Dataset entries:
========

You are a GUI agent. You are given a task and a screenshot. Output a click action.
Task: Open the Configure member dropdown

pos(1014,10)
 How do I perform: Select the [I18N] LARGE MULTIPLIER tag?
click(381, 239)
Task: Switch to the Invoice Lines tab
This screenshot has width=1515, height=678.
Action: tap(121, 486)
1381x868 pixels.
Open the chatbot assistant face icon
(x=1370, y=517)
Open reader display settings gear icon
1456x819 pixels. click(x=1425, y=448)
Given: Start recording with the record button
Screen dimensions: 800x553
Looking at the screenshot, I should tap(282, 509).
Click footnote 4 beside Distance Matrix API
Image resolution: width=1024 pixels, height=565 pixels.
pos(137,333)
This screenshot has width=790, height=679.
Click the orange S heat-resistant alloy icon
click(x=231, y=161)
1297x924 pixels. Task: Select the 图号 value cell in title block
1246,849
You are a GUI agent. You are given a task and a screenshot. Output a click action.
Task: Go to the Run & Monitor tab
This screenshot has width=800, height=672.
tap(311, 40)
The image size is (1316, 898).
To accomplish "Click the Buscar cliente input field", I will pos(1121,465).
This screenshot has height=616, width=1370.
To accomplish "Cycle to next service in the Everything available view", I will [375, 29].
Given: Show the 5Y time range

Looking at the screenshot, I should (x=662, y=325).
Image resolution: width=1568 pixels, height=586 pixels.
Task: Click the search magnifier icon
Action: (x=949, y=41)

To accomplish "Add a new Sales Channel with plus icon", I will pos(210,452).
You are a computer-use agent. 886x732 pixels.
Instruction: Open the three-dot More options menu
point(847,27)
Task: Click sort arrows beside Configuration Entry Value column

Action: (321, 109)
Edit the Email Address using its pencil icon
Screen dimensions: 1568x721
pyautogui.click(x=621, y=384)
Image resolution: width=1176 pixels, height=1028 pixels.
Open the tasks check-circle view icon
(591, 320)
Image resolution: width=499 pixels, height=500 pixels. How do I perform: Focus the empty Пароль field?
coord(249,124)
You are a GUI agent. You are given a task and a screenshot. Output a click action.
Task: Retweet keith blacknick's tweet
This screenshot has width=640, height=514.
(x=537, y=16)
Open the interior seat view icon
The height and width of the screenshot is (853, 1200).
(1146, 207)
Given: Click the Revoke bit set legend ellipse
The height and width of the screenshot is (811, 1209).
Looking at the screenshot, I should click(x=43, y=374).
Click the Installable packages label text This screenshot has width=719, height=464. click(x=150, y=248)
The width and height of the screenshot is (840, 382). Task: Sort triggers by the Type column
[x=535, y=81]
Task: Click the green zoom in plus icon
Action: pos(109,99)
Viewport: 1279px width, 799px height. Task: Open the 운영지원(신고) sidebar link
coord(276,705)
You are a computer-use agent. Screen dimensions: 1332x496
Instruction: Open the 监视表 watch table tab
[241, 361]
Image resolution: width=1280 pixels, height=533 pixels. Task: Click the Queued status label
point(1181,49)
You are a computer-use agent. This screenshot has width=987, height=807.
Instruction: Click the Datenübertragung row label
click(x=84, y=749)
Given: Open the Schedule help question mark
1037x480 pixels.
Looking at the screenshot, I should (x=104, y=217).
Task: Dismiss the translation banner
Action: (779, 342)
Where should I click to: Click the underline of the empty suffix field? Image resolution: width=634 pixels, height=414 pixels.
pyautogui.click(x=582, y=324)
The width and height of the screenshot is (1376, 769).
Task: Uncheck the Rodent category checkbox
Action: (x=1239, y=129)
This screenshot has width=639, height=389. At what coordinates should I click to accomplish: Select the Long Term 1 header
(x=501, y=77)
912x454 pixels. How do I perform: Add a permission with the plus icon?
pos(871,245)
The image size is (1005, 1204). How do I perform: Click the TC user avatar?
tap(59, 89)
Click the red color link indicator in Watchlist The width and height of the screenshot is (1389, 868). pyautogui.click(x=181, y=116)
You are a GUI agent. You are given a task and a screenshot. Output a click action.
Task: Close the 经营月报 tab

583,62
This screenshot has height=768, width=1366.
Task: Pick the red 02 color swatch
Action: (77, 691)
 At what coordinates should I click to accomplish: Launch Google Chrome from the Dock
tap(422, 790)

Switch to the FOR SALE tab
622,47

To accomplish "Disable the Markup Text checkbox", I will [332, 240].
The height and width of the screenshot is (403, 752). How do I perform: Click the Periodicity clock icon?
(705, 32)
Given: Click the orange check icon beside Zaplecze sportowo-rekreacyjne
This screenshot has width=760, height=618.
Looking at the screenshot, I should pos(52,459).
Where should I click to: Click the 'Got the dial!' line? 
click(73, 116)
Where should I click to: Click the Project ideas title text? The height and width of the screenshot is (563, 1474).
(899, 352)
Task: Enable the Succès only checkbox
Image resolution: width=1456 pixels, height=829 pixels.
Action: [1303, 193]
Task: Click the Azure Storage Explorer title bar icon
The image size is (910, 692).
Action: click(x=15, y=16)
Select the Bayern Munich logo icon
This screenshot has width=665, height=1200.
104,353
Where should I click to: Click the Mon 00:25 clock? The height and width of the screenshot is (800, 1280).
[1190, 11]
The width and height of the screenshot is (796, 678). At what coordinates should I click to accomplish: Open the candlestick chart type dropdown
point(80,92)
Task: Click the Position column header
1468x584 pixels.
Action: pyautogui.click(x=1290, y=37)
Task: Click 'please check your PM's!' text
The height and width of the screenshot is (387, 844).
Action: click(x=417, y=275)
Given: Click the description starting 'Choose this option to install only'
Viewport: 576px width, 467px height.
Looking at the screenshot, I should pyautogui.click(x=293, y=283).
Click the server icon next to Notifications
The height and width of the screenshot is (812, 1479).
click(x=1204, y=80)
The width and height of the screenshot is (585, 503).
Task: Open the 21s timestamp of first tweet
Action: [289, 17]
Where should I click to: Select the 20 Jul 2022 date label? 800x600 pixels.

========

**WORK REQUIRED**
Each line above should appear again, reproduced exactly.

**RESPONSE FOR THIS EXERCISE**
You are a GUI agent. You are given a task and a screenshot. Output a click action.
Task: Open the Configure member dropdown

pos(1014,10)
 How do I perform: Select the [I18N] LARGE MULTIPLIER tag?
click(381, 239)
Task: Switch to the Invoice Lines tab
This screenshot has width=1515, height=678.
Action: tap(121, 486)
1381x868 pixels.
Open the chatbot assistant face icon
(x=1370, y=517)
Open reader display settings gear icon
1456x819 pixels. click(x=1425, y=448)
Given: Start recording with the record button
Screen dimensions: 800x553
Looking at the screenshot, I should tap(282, 509).
Click footnote 4 beside Distance Matrix API
Image resolution: width=1024 pixels, height=565 pixels.
pos(137,333)
This screenshot has width=790, height=679.
Click the orange S heat-resistant alloy icon
click(x=231, y=161)
1297x924 pixels. Task: Select the 图号 value cell in title block
1246,849
You are a GUI agent. You are given a task and a screenshot. Output a click action.
Task: Go to the Run & Monitor tab
This screenshot has width=800, height=672.
tap(311, 40)
The image size is (1316, 898).
To accomplish "Click the Buscar cliente input field", I will pos(1121,465).
This screenshot has height=616, width=1370.
To accomplish "Cycle to next service in the Everything available view", I will [375, 29].
Given: Show the 5Y time range

Looking at the screenshot, I should (x=662, y=325).
Image resolution: width=1568 pixels, height=586 pixels.
Task: Click the search magnifier icon
Action: (x=949, y=41)

To accomplish "Add a new Sales Channel with plus icon", I will pos(210,452).
You are a computer-use agent. 886x732 pixels.
Instruction: Open the three-dot More options menu
point(847,27)
Task: Click sort arrows beside Configuration Entry Value column

Action: (321, 109)
Edit the Email Address using its pencil icon
Screen dimensions: 1568x721
pyautogui.click(x=621, y=384)
Image resolution: width=1176 pixels, height=1028 pixels.
Open the tasks check-circle view icon
(591, 320)
Image resolution: width=499 pixels, height=500 pixels. How do I perform: Focus the empty Пароль field?
coord(249,124)
You are a GUI agent. You are given a task and a screenshot. Output a click action.
Task: Retweet keith blacknick's tweet
This screenshot has width=640, height=514.
(x=537, y=16)
Open the interior seat view icon
The height and width of the screenshot is (853, 1200).
(1146, 207)
Given: Click the Revoke bit set legend ellipse
The height and width of the screenshot is (811, 1209).
Looking at the screenshot, I should click(x=43, y=374).
Click the Installable packages label text This screenshot has width=719, height=464. click(x=150, y=248)
The width and height of the screenshot is (840, 382). Task: Sort triggers by the Type column
[x=535, y=81]
Task: Click the green zoom in plus icon
Action: pos(109,99)
Viewport: 1279px width, 799px height. Task: Open the 운영지원(신고) sidebar link
coord(276,705)
You are a computer-use agent. Screen dimensions: 1332x496
Instruction: Open the 监视表 watch table tab
[241, 361]
Image resolution: width=1280 pixels, height=533 pixels. Task: Click the Queued status label
point(1181,49)
You are a computer-use agent. This screenshot has width=987, height=807.
Instruction: Click the Datenübertragung row label
click(x=84, y=749)
Given: Open the Schedule help question mark
1037x480 pixels.
Looking at the screenshot, I should (x=104, y=217).
Task: Dismiss the translation banner
Action: (779, 342)
Where should I click to: Click the underline of the empty suffix field? Image resolution: width=634 pixels, height=414 pixels.
pyautogui.click(x=582, y=324)
The width and height of the screenshot is (1376, 769).
Task: Uncheck the Rodent category checkbox
Action: (x=1239, y=129)
This screenshot has width=639, height=389. At what coordinates should I click to accomplish: Select the Long Term 1 header
(x=501, y=77)
912x454 pixels. How do I perform: Add a permission with the plus icon?
pos(871,245)
The image size is (1005, 1204). How do I perform: Click the TC user avatar?
tap(59, 89)
Click the red color link indicator in Watchlist The width and height of the screenshot is (1389, 868). pyautogui.click(x=181, y=116)
You are a GUI agent. You are given a task and a screenshot. Output a click action.
Task: Close the 经营月报 tab

583,62
This screenshot has height=768, width=1366.
Task: Pick the red 02 color swatch
Action: (77, 691)
 At what coordinates should I click to accomplish: Launch Google Chrome from the Dock
tap(422, 790)

Switch to the FOR SALE tab
622,47

To accomplish "Disable the Markup Text checkbox", I will [332, 240].
The height and width of the screenshot is (403, 752). How do I perform: Click the Periodicity clock icon?
(705, 32)
Given: Click the orange check icon beside Zaplecze sportowo-rekreacyjne
This screenshot has width=760, height=618.
Looking at the screenshot, I should pos(52,459).
Where should I click to: Click the 'Got the dial!' line? 
click(73, 116)
Where should I click to: Click the Project ideas title text? The height and width of the screenshot is (563, 1474).
(899, 352)
Task: Enable the Succès only checkbox
Image resolution: width=1456 pixels, height=829 pixels.
Action: [1303, 193]
Task: Click the Azure Storage Explorer title bar icon
The image size is (910, 692).
Action: click(x=15, y=16)
Select the Bayern Munich logo icon
This screenshot has width=665, height=1200.
104,353
Where should I click to: Click the Mon 00:25 clock? The height and width of the screenshot is (800, 1280).
[1190, 11]
The width and height of the screenshot is (796, 678). At what coordinates should I click to accomplish: Open the candlestick chart type dropdown
point(80,92)
Task: Click the Position column header
1468x584 pixels.
Action: pyautogui.click(x=1290, y=37)
Task: Click 'please check your PM's!' text
The height and width of the screenshot is (387, 844).
Action: click(x=417, y=275)
Given: Click the description starting 'Choose this option to install only'
Viewport: 576px width, 467px height.
Looking at the screenshot, I should pyautogui.click(x=293, y=283).
Click the server icon next to Notifications
The height and width of the screenshot is (812, 1479).
click(x=1204, y=80)
The width and height of the screenshot is (585, 503).
Task: Open the 21s timestamp of first tweet
Action: [289, 17]
Where should I click to: Select the 20 Jul 2022 date label? 800x600 pixels.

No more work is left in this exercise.